Code Monkey home page Code Monkey logo

scanlex's Introduction

scanlex - a simple lexical scanner.

The Problem of Input

It is easier to write things out than to read them in, since more things can go wrong. The read may fail, the text may not be valid UTF-8, the number may be malformed or simply out of range.

Lexical Scanners

Lexical scanners split a stream of characters into tokens. Tokens are returned by repeatedly calling the get method of Scanner, (which will return Token::End if no tokens are left) or by iterating over the scanner. They represent numbers, characters, identifiers, or single/double quoted strings. There is also Token::Error to indicate a badly formed token.

This lexical scanner makes some assumptions, such as a number may not be directly followed by a letter, etc. No attempt is made in this version to decode C-style escape codes in strings.
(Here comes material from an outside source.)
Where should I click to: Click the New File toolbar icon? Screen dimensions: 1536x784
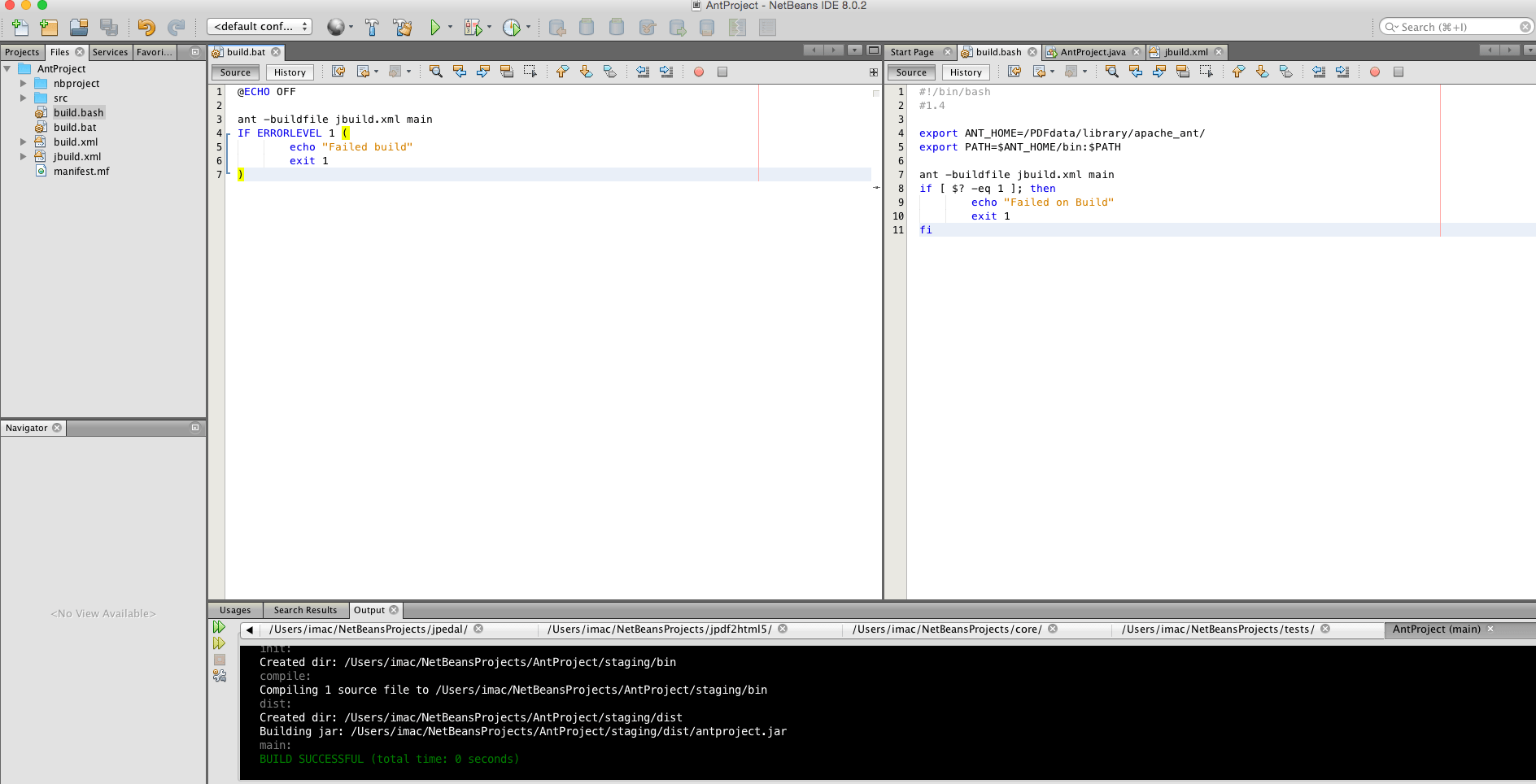[x=20, y=28]
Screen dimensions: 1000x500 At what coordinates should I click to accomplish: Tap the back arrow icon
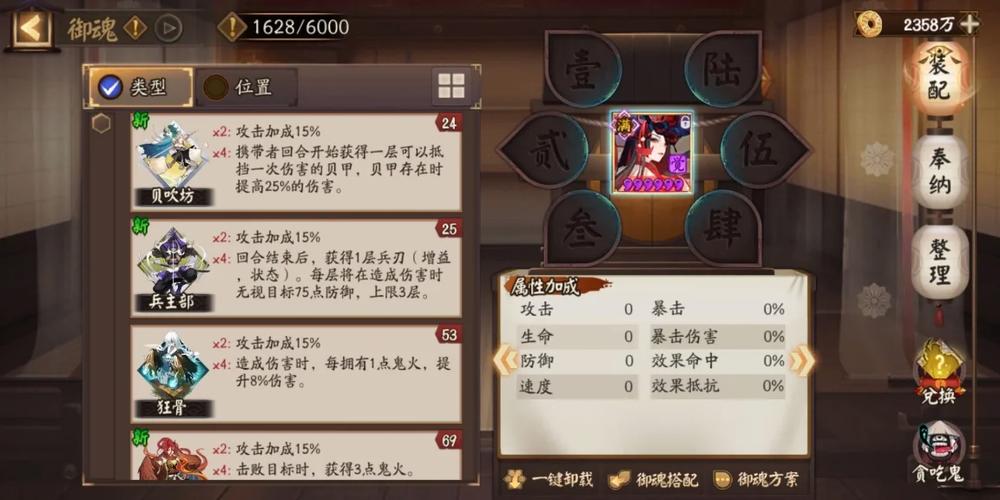31,27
All whitespace is ignored. It's intended for processing generic structured data, rather than code.

For example, the string "hello 'dolly' * 42" will be broken into four tokens:

  • an identifier 'hello'
  • a quoted string 'dolly'
  • a character '*'
  • and a number 42
extern crate scanlex;
use scanlex::{Scanner,Token};

let mut scan = Scanner::new("hello 'dolly' * 42");
assert_eq!(scan.get(),Token::Iden("hello".into()));
assert_eq!(scan.get(),Token::Str("dolly".into()));
assert_eq!(scan.get(),Token::Char('*'));
assert_eq!(scan.get(),Token::Int(10));
assert_eq!(scan.get(),Token::End);

To extract the values, use code like this:

let greeting = scan.get_iden()?;
let person = scan.get_string()?;
let op = scan.get_char()?;
let answer = scan.get_integer(); // i64

Scanner implements Iterator. If you just wanted to extract the words from a string, then filtering with as_iden will do the trick, since it returns Option<String>.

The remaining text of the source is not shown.